Увидев мою форму Векшинский хмурится, но быстро справляется с собой.
– Так я весь день был на «Радиолампе» во Фрязино, – оправдывается Авдеев, прыгая через две ступеньки. – с товарищем Векшинским смотрели какие операции для моих «стержней» можно у них на заводе выполнять.
Открываю приёмную своим ключом и пропускаю гостей вовнутрь.
– Прошу садиться. – Указываю на стулья. – Слушаю вас.
– Алексей, – заторопился Авдеев. – я тебе рассказывал, что где-то полгода назад Сергей Аркадьевич перешёл на работу в «Радиолампу». Так вот, он не сам перешёл, а выжили его со «Светланы»…
– Погоди, Валя, – прерывает его Векшинский потянув за рукав. – не о том ты говоришь. Не это главное. В нашем электроламповом хозяйстве происходят страшные вещи. Чтобы вам было понятно поясню подробнее: в конце 1934 года наркомат тяжёлой промышленности заключил договор с американской «Радиокорпорэйшн», по которому на первом этапе в следующие три года до 39 года она должна была поставить четырнадцать поточных линеек, каждая производительностью четыре тысячи ламп в смену: по семь на каждый завод. Инициаторами этого договора были мы с бывшим директором «Светланы» Студневым. Иного способа быстро начать массовое производство современных электронных ламп и радиокомпонентов в СССР просто не было. После ареста Студнева, при нём была запущена только первая линия, новый директор завода, поддавшись на уговоры и давление некоторых руководитетелей нашего главка в НКТП, начал тормозить ввод в строй действующих других линий.
«Интересно, не знал. Но уверен, что у бывшего директора завода, которого я посадил в тюрьму были более прагматичные интересы в работе с американцами».
– Почему? – Не утерпел я.
– Видите ли, товарищ Чаганов, – продолжил он. – у нас в строне расплодилось слишком много КБ, которые принялись разрабатывать радиотехнику для армии, флота и гражданских нужд…

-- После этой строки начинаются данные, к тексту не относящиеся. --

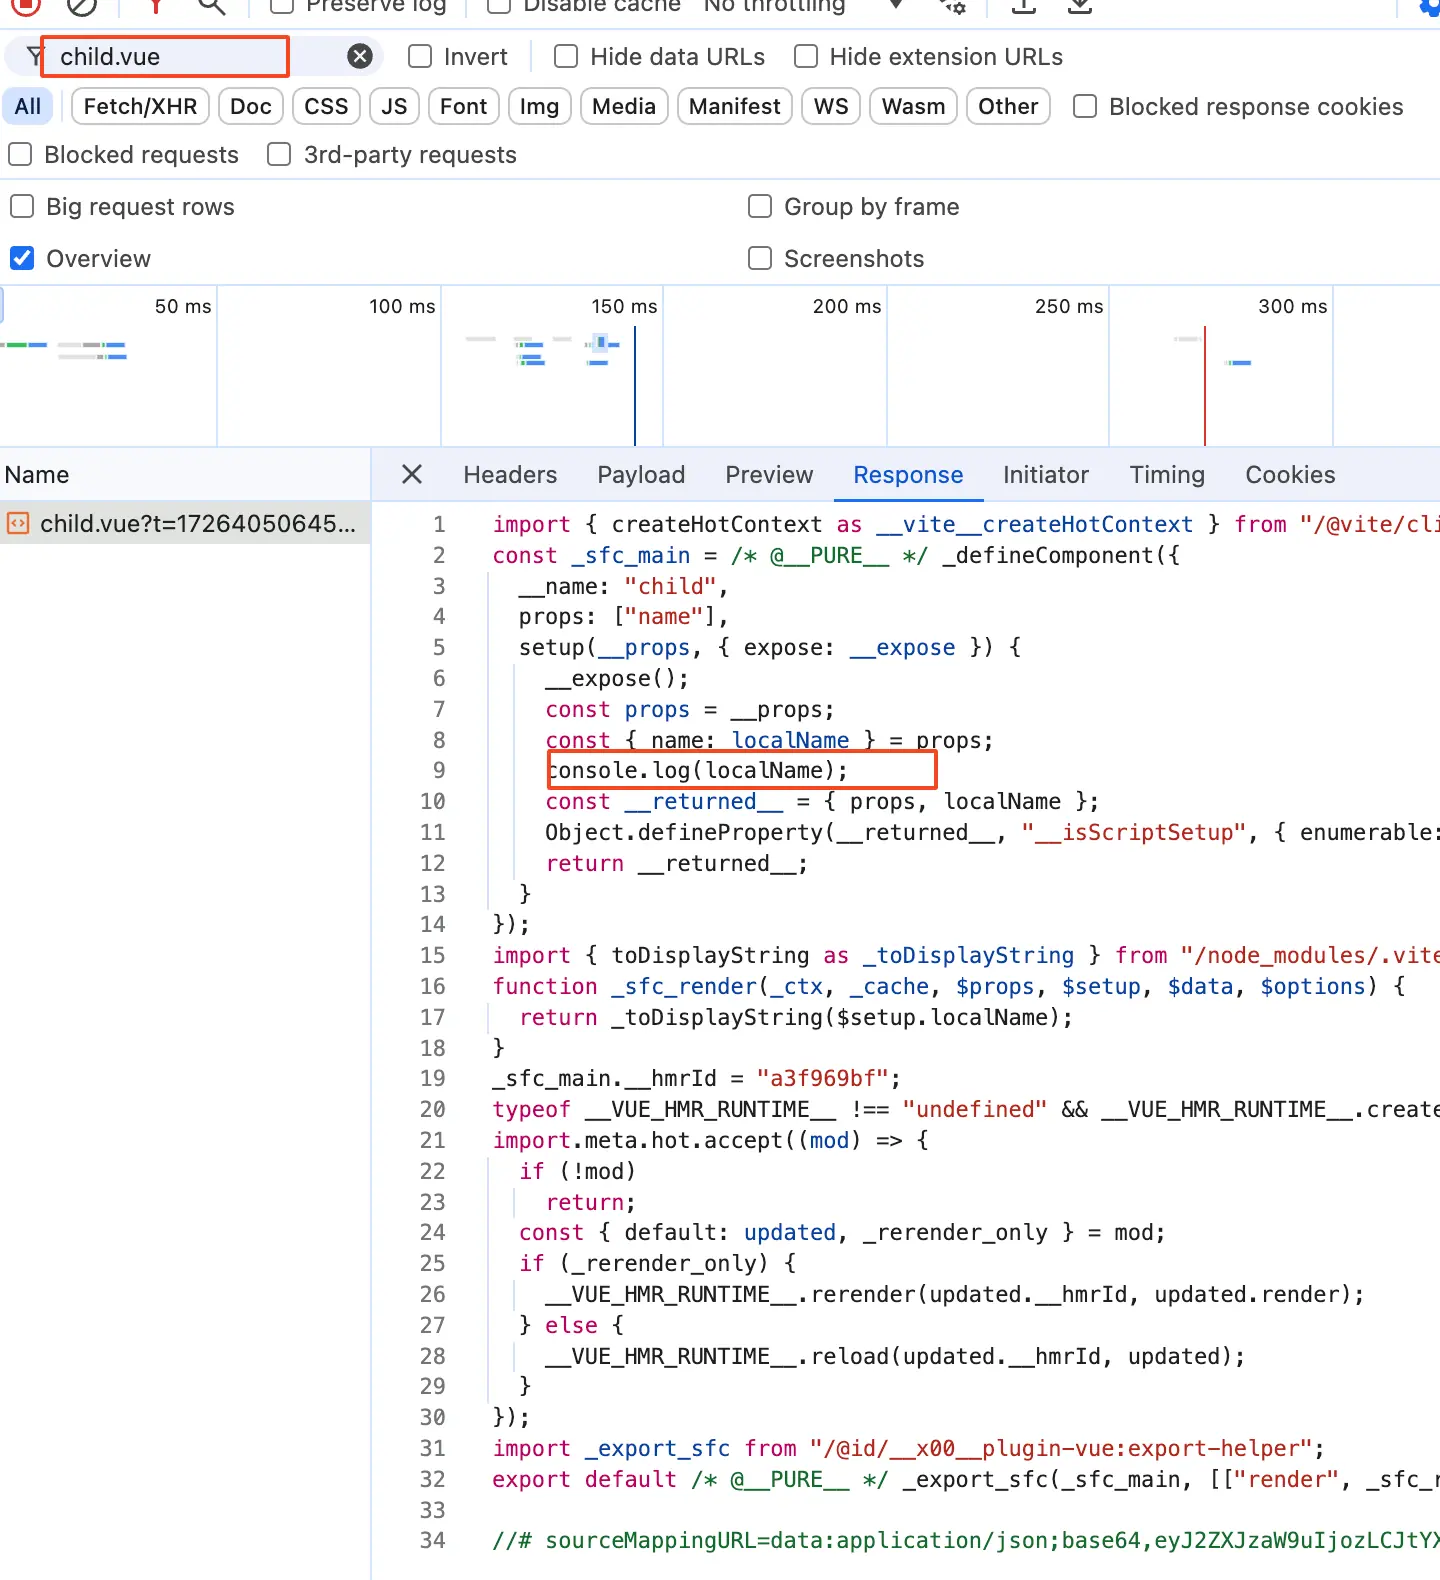Image resolution: width=1440 pixels, height=1580 pixels.
Task: Switch to the Headers tab
Action: coord(510,475)
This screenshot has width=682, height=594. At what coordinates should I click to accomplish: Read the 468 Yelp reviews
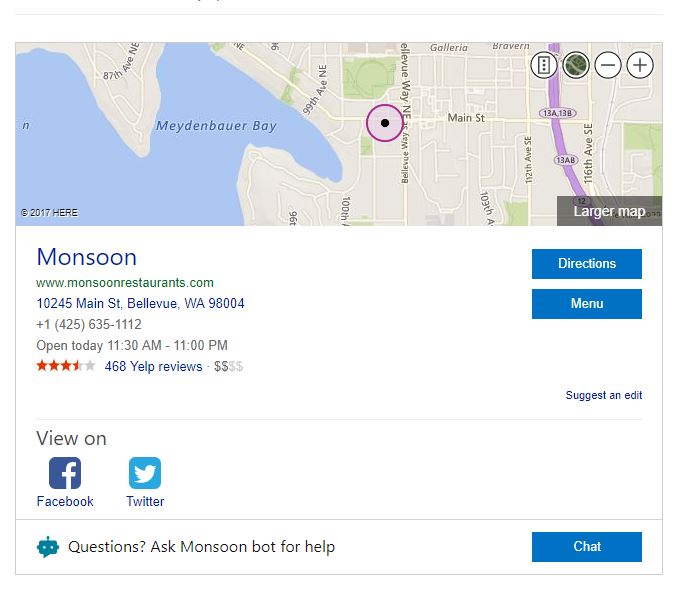click(153, 366)
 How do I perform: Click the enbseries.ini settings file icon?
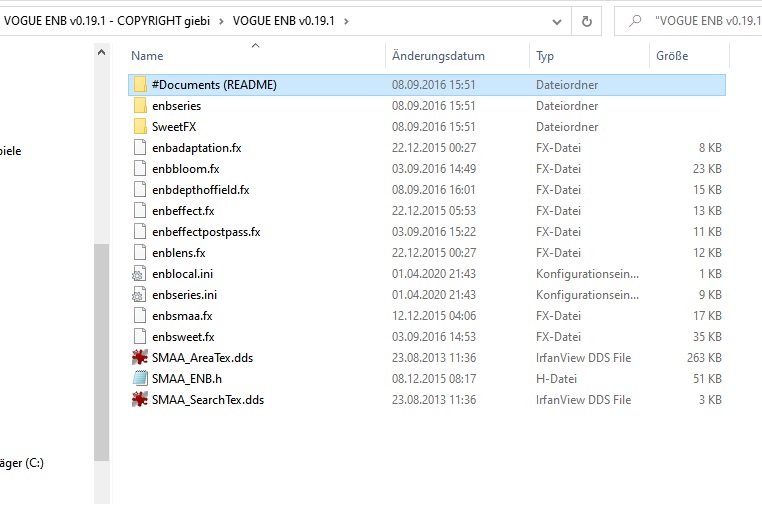click(140, 295)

«Уж ни в мой ли огород камень»?
– … причём стараются всё делать у себя: радиостанции, электронные лампы, конденсаторы и другие радиокомпоненты: посмотрите на то то же «Остехбюро», оно было крупнее нашего главка раза в три. Поэтому любую попытку навести порядок встречают в штыки: «Остехбюро» и НИИС РККА сделали рации для танков и пехоты, НИМИСТ Берга в Ленинграде – для кораблей и морской авиации, причём в авиации сложилась вопиющая ситуация: выпускаются совершенно разные радиостанции для истребителей, бомбовозов и разведчиков. Все на своих лампах, изготовленных по большей части кустарно. Освоить в производстве такое количество разных типов ламп наш завод не мог, перестал справляться с планом. В общем сняли меня с должности технического директора «Светланы» и отправили во Фрязино, стали доносы писать, что, мол, зажимаю отечественную технику, заключил вредительский договор с американцами. Стали тормозить запуск новых линий: здание для них так и не построено, склады забиты пришедшим оборудованием.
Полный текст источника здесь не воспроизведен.